EXERCISE DIRECTIONS:
Could you copy out the lines below word for word, leaving the pictures out?

##### GIVEN DATA

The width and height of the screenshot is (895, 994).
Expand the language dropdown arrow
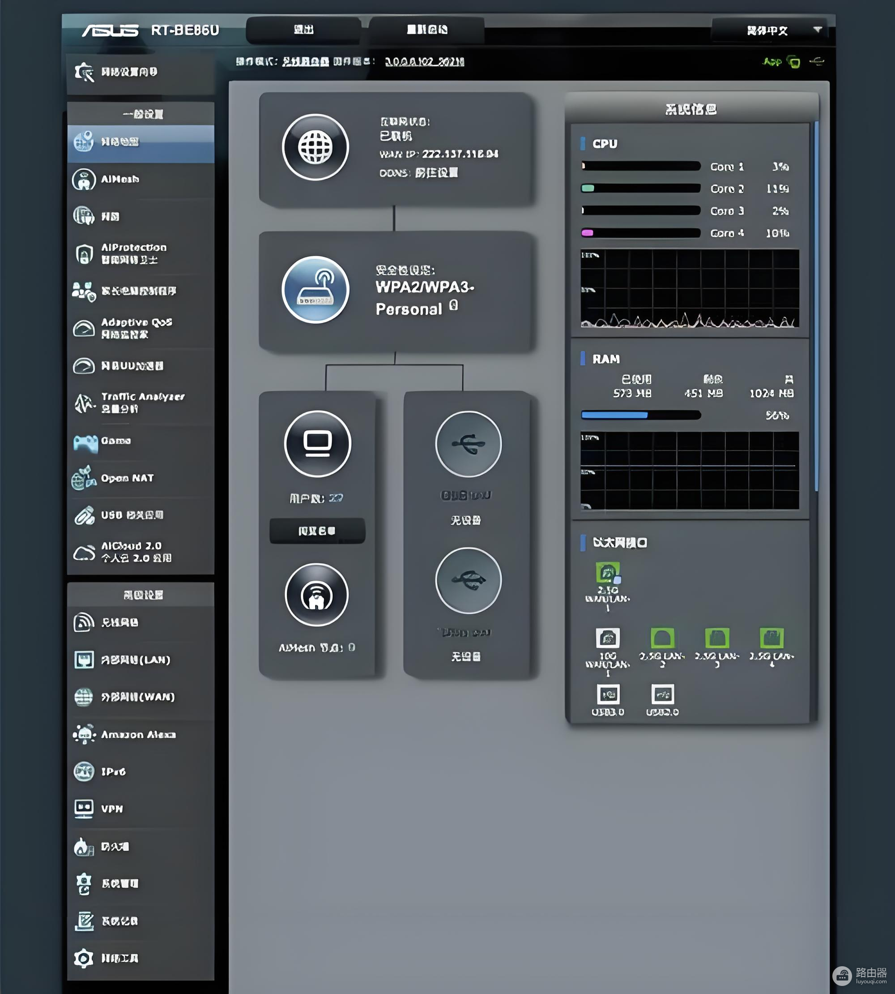point(817,30)
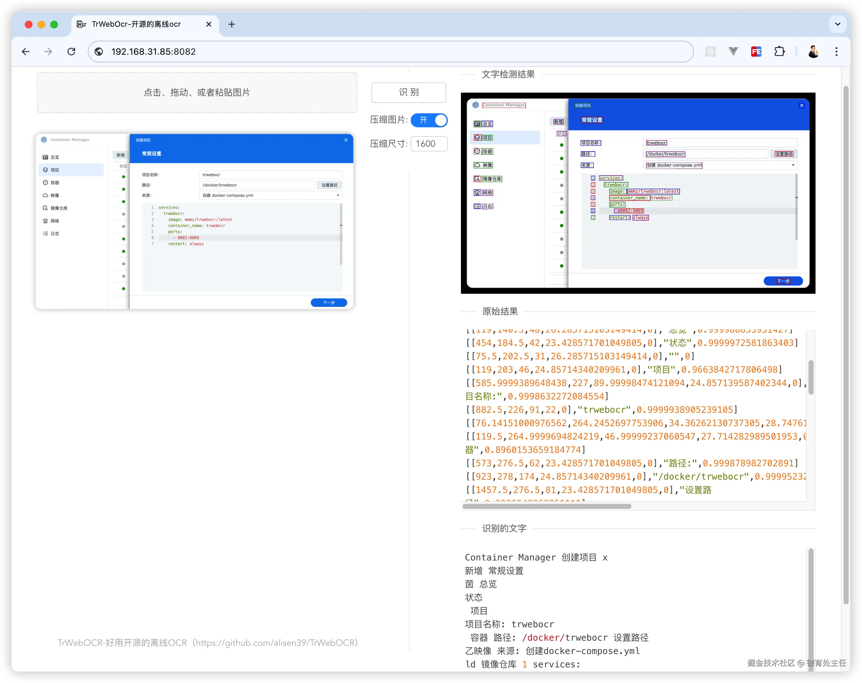Viewport: 862px width, 683px height.
Task: Open a new browser tab
Action: point(231,24)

##########

SOLUTION TO THIS PROBLEM:
The width and height of the screenshot is (895, 994).
Expand the language dropdown arrow
point(817,30)
Viewport: 862px width, 683px height.
Task: Open a new browser tab
Action: point(231,24)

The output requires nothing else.